A statement released by the Oklahoma Board of Mental Health and Substance Abuse Services said the seven-member board was "disappointed in the critical reaction and comments" of actress Kirstie Alley, the national spokeswoman for Narconon Chilocco New Life Center.
Alley, star of the TV show "Cheers," said Saturday that board members were biased against Narconon Chilocco.
Alley, who has praised Narconon's program and has traveled to Oklahoma several times to speak on behalf of the center near Newkirk, said board members had "no regard for the lives of drug addicts and ... are set on keeping society on drugs."
Alley made the comments after board members voted to deny certification and gave Narconon seven days to move out its 27 patients.
Board members, in a statement prepared by lawyer Patrick M. Ryan of Oklahoma City, said they were "not satisfied, based on the evidence presented in two days of hearings, that the Narconon program provided adequate safety to persons undergoing treatment at Narconon's facility. "
Board members in their decision Friday said the treatment offered by Narconon Chilocco is experimental and is not medically safe.

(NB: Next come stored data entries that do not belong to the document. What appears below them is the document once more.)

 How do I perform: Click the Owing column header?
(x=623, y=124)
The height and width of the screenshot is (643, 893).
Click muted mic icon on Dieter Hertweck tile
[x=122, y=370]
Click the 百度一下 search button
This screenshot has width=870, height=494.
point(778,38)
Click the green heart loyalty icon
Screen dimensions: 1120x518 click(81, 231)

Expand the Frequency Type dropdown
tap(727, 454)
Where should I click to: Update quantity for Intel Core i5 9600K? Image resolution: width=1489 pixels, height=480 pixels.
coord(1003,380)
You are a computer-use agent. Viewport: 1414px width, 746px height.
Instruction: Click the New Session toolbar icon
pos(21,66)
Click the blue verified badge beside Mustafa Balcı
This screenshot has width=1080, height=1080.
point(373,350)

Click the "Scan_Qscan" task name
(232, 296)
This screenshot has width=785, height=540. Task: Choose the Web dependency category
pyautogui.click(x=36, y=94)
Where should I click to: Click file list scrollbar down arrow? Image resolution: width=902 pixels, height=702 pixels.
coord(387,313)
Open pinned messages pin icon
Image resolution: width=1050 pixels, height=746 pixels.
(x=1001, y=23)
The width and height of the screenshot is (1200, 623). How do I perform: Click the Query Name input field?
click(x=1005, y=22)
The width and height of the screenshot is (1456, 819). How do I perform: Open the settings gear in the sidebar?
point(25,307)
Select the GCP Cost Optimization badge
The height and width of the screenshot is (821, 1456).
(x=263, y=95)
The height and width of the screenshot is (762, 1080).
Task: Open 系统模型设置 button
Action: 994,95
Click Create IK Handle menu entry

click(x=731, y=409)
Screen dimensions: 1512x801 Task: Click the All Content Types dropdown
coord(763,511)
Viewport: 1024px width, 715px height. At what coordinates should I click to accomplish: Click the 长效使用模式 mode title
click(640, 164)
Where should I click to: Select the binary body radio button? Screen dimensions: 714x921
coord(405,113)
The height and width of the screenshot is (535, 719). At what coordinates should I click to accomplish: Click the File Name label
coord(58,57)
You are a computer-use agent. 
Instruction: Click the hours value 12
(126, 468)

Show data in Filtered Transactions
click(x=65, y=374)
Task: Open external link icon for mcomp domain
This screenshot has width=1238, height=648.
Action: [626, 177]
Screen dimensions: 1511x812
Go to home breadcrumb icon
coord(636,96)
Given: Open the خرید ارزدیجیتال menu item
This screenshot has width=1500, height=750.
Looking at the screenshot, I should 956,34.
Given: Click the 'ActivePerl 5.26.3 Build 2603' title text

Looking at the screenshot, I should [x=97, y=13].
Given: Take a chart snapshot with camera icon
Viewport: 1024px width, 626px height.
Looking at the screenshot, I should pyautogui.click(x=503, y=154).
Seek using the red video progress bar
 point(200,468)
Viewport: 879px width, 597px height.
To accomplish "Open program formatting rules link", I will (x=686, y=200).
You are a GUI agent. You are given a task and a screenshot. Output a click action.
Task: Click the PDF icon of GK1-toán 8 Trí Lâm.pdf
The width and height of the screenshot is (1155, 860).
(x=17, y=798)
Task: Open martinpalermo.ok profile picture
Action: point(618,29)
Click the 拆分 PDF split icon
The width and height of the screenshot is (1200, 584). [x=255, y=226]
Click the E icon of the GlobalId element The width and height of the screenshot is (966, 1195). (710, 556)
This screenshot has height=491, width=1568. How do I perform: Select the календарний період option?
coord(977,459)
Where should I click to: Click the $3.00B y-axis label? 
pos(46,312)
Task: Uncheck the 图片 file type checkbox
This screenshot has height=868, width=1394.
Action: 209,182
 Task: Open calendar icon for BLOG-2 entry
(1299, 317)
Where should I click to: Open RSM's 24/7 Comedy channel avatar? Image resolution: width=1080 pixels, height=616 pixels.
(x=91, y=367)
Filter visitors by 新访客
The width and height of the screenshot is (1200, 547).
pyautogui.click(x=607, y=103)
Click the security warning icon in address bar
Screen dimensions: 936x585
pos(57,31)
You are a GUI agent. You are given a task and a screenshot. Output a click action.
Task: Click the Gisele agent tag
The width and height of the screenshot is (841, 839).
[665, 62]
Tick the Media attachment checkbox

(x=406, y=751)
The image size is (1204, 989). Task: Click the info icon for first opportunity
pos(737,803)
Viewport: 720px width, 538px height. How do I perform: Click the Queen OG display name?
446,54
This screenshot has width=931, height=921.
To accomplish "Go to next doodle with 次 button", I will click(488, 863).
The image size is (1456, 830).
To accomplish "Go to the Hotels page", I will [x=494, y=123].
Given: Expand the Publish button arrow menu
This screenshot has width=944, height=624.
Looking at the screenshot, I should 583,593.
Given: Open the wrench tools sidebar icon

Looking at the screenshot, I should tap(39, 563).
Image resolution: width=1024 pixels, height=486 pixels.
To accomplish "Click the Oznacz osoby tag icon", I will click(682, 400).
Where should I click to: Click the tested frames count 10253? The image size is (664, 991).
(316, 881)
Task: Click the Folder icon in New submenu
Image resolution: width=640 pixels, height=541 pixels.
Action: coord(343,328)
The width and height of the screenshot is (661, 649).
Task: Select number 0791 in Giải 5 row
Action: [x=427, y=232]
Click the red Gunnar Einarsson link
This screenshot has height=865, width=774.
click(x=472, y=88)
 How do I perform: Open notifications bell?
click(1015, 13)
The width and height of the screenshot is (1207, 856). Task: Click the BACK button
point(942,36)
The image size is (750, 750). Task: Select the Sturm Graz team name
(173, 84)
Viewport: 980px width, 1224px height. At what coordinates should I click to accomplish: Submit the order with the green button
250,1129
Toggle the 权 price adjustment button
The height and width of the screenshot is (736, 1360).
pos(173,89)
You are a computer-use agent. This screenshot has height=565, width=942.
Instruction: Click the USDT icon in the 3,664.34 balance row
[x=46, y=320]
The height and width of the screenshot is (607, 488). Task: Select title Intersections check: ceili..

Alley, who went through a Narconon-style program 12 years ago, said, "There is no doubt in my mind that the arrogance and irresponsibility of the mental health board will not survive the outrage of the many thousands of parents, graduates and supporters from the scientific community this decision has triggered. "
Patients and staff members at Narconon Chilocco announced Monday they were starting a statewide petition drive to obtain support for the center.
Gary Smith, president of Narconon Chilocco, said more than 600 signatures already have been collected from residents "all over northern Oklahoma. "
"We are pooling our resources to fight this injustice in whatever arena required, and ultimately the truth will come out," Smith said in a prepared statement.
State officials received letters from several countries, written by people angry with the decision, said Guy Hurst, an assistant state attorney general who presented evidence for mental health department staff members during two days of hearings.
Harry Woods Jr., an Oklahoma City lawyer representing Narconon Chilocco, said he will file an appeal of the board's decision this week in Kay County District Court.
Health department lawyer Rob Cole said he will file motions asking that his agency be allowed to be heard in the case.
"We can't have a facility that is theoretically dangerous to the residents there continuing to operate," he said.